## Entries for locating words and elements
++++++++++

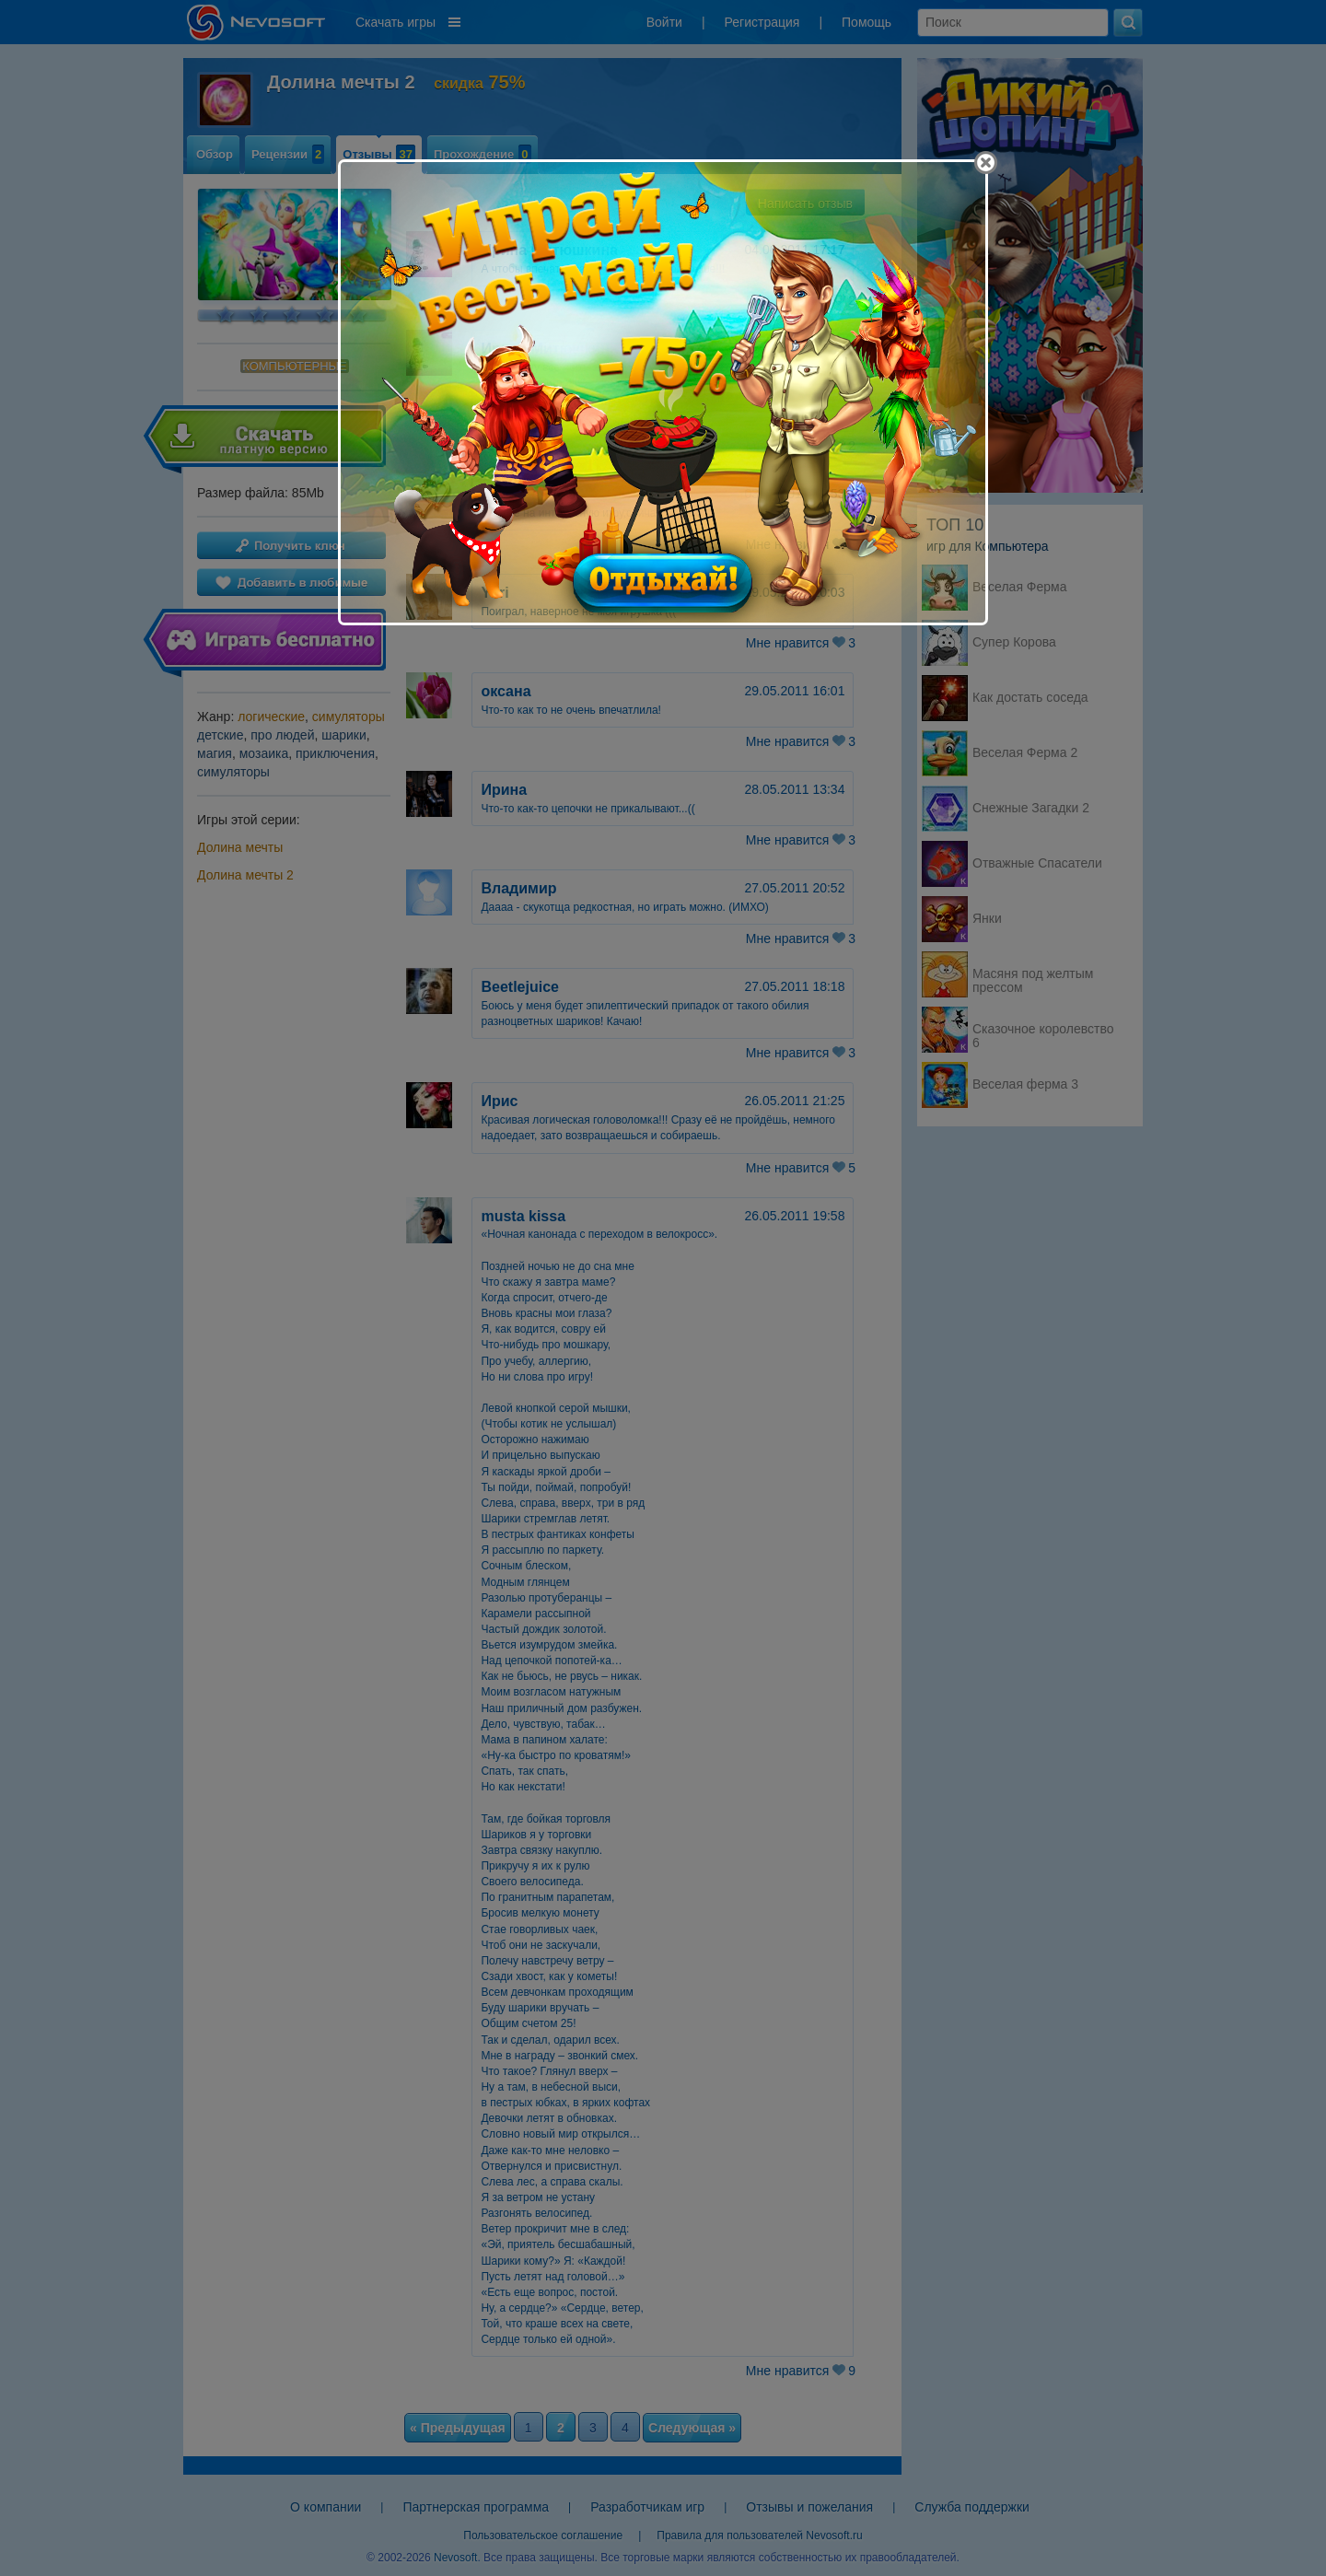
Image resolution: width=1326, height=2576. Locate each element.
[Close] (985, 162)
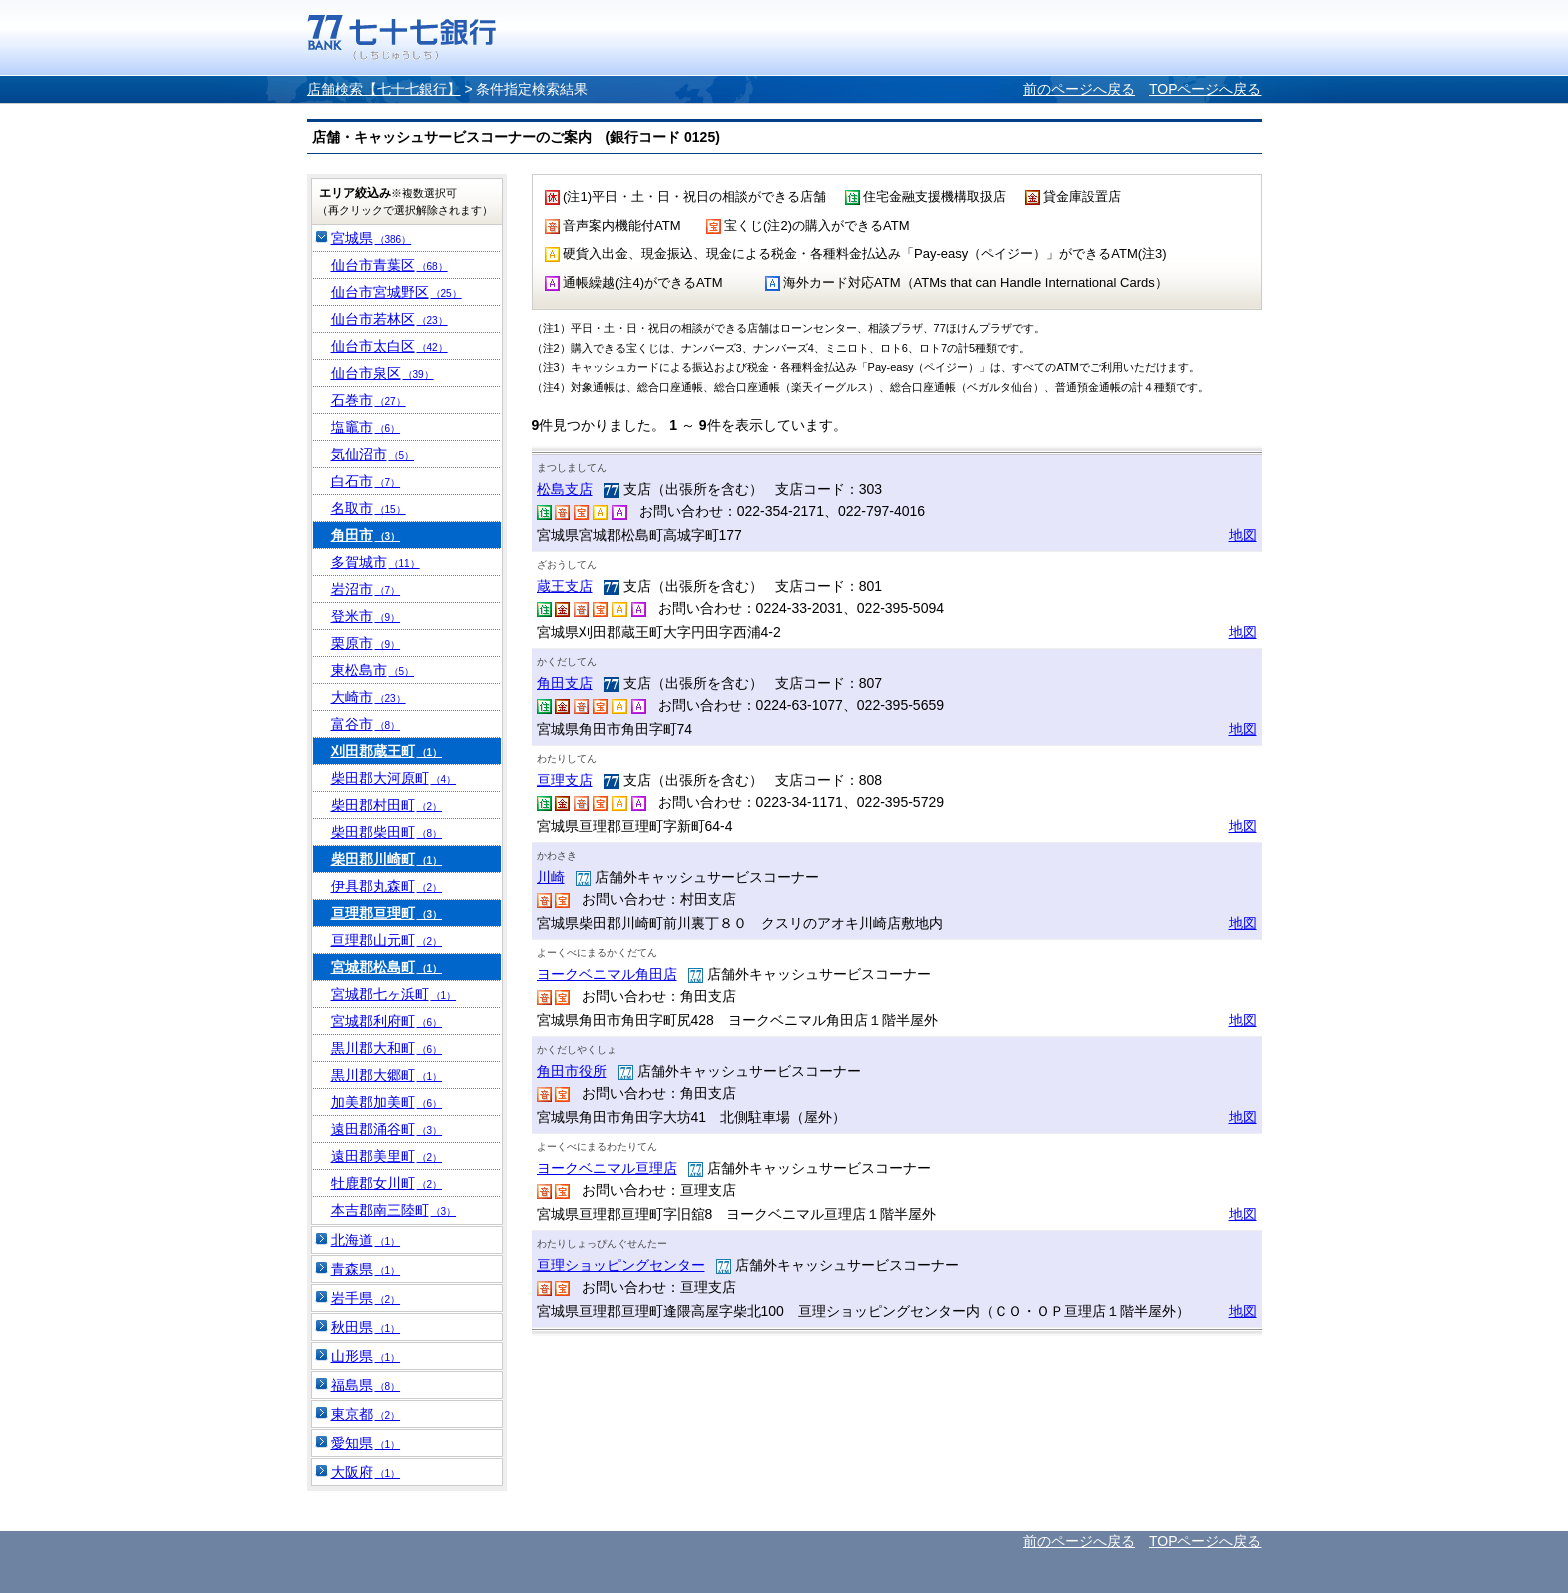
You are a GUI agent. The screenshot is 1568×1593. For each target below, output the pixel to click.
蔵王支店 (565, 586)
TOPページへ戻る (1205, 89)
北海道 (366, 1240)
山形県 (366, 1356)
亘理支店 (565, 780)
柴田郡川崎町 (387, 859)
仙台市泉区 (382, 373)
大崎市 (368, 697)
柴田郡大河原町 (394, 778)
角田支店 (565, 683)
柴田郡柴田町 (387, 832)
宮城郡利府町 (387, 1021)
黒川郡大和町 (387, 1048)
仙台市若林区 (389, 319)
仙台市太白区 (389, 346)
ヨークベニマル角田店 (607, 974)
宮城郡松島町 (387, 967)
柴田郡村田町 (387, 805)
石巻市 (368, 400)
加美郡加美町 (387, 1102)
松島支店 (565, 489)
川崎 (551, 877)
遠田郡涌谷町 (387, 1129)
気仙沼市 (373, 454)
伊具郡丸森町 (387, 886)
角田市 (366, 535)
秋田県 (366, 1327)
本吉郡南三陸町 (394, 1210)
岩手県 (366, 1298)
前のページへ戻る (1079, 89)
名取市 (368, 508)
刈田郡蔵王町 (387, 751)
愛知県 (366, 1443)
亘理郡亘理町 (387, 913)
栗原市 (366, 643)
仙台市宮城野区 (396, 292)
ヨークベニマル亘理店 (607, 1168)
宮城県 (371, 238)
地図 (1243, 535)
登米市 (366, 616)
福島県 (366, 1385)
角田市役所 (572, 1071)
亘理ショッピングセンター (621, 1265)
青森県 (366, 1269)
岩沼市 (366, 589)
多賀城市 (375, 562)
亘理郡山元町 (387, 940)
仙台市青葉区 (389, 265)
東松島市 (373, 670)
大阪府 (366, 1472)
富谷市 (366, 724)
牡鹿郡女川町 (387, 1183)
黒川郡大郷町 (387, 1075)
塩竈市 (366, 427)
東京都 (366, 1414)
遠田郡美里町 (387, 1156)
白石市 (366, 481)
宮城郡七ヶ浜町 (394, 994)
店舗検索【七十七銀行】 (384, 89)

++++++++++

## What is needed
Lay out all of the entries above as a two-column CSV with the headers "prompt" and "coordinates", one row per answer, pairing each answer with the text it belongs to. Put each field in double quotes, turn any line breaks into spaces, and leave the pictures out.

## Solution below
prompt,coordinates
"Image resolution: width=1326, height=2576. Locate each element. [Close]","(985, 162)"
"You are a GUI agent. The screenshot is 1568×1593. For each target below, output the pixel to click. 蔵王支店","(565, 586)"
"TOPページへ戻る","(1205, 89)"
"北海道","(366, 1240)"
"山形県","(366, 1356)"
"亘理支店","(565, 780)"
"柴田郡川崎町","(387, 859)"
"仙台市泉区","(382, 373)"
"大崎市","(368, 697)"
"柴田郡大河原町","(394, 778)"
"角田支店","(565, 683)"
"柴田郡柴田町","(387, 832)"
"宮城郡利府町","(387, 1021)"
"黒川郡大和町","(387, 1048)"
"仙台市若林区","(389, 319)"
"仙台市太白区","(389, 346)"
"ヨークベニマル角田店","(607, 974)"
"宮城郡松島町","(387, 967)"
"柴田郡村田町","(387, 805)"
"石巻市","(368, 400)"
"加美郡加美町","(387, 1102)"
"松島支店","(565, 489)"
"川崎","(551, 877)"
"遠田郡涌谷町","(387, 1129)"
"気仙沼市","(373, 454)"
"伊具郡丸森町","(387, 886)"
"角田市","(366, 535)"
"秋田県","(366, 1327)"
"本吉郡南三陸町","(394, 1210)"
"岩手県","(366, 1298)"
"前のページへ戻る","(1079, 89)"
"名取市","(368, 508)"
"刈田郡蔵王町","(387, 751)"
"愛知県","(366, 1443)"
"亘理郡亘理町","(387, 913)"
"栗原市","(366, 643)"
"仙台市宮城野区","(396, 292)"
"ヨークベニマル亘理店","(607, 1168)"
"宮城県","(371, 238)"
"地図","(1243, 535)"
"登米市","(366, 616)"
"福島県","(366, 1385)"
"角田市役所","(572, 1071)"
"亘理ショッピングセンター","(621, 1265)"
"青森県","(366, 1269)"
"岩沼市","(366, 589)"
"多賀城市","(375, 562)"
"亘理郡山元町","(387, 940)"
"仙台市青葉区","(389, 265)"
"東松島市","(373, 670)"
"大阪府","(366, 1472)"
"富谷市","(366, 724)"
"牡鹿郡女川町","(387, 1183)"
"黒川郡大郷町","(387, 1075)"
"塩竈市","(366, 427)"
"東京都","(366, 1414)"
"遠田郡美里町","(387, 1156)"
"白石市","(366, 481)"
"宮城郡七ヶ浜町","(394, 994)"
"店舗検索【七十七銀行】","(384, 89)"